Your instructions
Search the records for the string "Collapse". Copy each line where it occurs.

Data extracted from a collection
--- START ---
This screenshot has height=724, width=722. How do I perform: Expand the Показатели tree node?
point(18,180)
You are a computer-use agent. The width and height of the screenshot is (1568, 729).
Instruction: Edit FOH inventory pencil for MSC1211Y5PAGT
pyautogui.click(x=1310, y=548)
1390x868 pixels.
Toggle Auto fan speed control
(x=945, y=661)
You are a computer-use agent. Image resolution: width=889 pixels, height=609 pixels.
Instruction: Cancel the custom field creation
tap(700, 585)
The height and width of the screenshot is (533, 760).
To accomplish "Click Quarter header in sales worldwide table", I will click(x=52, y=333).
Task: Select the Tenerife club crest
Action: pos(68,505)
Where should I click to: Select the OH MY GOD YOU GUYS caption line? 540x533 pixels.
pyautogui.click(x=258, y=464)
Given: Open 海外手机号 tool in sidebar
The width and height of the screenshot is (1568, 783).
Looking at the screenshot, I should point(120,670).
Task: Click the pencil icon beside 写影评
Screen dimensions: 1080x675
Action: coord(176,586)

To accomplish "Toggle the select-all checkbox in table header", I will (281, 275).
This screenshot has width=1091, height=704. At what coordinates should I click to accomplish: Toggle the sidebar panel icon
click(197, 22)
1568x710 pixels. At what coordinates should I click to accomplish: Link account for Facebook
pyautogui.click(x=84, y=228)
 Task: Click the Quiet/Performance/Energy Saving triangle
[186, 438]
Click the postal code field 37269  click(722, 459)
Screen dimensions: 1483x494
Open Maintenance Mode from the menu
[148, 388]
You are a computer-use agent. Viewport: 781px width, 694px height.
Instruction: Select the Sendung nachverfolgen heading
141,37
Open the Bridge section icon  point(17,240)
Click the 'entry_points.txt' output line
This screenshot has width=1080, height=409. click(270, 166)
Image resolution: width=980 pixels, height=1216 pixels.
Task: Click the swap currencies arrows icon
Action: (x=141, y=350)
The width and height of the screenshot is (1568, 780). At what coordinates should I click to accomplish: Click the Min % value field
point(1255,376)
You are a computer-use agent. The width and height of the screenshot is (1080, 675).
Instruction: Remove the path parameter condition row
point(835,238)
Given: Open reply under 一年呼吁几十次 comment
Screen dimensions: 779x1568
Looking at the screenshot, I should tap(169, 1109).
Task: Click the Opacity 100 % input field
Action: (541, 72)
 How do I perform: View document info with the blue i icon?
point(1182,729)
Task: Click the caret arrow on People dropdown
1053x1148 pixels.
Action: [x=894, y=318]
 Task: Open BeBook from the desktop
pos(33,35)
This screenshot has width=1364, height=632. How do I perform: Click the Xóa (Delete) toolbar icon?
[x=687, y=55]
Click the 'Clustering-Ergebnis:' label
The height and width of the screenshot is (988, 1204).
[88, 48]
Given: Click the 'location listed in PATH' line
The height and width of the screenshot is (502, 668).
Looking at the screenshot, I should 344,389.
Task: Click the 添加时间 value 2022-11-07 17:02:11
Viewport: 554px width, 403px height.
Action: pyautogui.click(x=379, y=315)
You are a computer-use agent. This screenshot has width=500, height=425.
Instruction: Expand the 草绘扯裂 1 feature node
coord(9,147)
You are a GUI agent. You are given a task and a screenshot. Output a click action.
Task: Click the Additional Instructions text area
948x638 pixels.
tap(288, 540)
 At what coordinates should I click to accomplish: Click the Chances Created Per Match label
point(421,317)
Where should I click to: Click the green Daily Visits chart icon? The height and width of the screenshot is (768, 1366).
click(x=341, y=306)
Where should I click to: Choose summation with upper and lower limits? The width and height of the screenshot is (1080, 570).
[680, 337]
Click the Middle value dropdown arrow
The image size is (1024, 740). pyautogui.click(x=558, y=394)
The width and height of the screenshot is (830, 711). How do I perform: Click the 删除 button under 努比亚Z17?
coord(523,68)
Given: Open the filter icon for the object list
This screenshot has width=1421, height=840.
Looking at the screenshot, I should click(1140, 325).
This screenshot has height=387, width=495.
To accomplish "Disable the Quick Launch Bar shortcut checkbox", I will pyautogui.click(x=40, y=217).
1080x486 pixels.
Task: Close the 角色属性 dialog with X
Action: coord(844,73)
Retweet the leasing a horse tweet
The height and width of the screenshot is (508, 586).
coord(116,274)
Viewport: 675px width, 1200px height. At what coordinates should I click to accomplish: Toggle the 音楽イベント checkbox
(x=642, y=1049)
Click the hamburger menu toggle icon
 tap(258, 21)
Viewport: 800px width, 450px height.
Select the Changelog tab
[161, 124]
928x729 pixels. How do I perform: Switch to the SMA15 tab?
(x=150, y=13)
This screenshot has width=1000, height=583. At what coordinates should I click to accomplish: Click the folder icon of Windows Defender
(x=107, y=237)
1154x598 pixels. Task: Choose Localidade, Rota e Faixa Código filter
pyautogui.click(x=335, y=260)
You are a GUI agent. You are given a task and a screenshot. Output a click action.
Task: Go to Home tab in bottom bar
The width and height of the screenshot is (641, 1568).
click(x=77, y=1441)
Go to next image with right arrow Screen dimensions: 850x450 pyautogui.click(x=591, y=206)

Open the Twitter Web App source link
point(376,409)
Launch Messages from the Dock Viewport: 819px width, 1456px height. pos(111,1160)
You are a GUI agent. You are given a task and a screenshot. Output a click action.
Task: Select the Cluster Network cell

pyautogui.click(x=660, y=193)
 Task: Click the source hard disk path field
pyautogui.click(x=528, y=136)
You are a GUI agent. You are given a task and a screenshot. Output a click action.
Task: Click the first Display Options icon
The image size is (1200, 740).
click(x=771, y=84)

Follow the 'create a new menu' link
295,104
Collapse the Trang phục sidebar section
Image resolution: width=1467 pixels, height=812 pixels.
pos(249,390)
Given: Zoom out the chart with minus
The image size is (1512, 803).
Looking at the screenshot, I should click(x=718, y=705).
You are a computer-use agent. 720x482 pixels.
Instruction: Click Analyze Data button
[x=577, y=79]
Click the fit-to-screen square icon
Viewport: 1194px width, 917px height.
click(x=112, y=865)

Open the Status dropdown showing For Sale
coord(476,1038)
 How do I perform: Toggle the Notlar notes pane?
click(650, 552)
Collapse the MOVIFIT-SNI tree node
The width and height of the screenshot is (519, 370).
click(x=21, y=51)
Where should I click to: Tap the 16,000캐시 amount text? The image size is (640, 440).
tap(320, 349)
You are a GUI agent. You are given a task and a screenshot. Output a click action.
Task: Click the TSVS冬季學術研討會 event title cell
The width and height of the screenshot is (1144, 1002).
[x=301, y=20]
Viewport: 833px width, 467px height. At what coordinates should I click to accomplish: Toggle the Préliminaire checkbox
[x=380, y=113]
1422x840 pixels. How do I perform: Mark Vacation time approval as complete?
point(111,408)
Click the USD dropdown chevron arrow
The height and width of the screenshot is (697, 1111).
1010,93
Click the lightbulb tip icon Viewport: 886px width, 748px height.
--- END ---
Problem solution
Collapse the Trang phục sidebar section
Collapse the MOVIFIT-SNI tree node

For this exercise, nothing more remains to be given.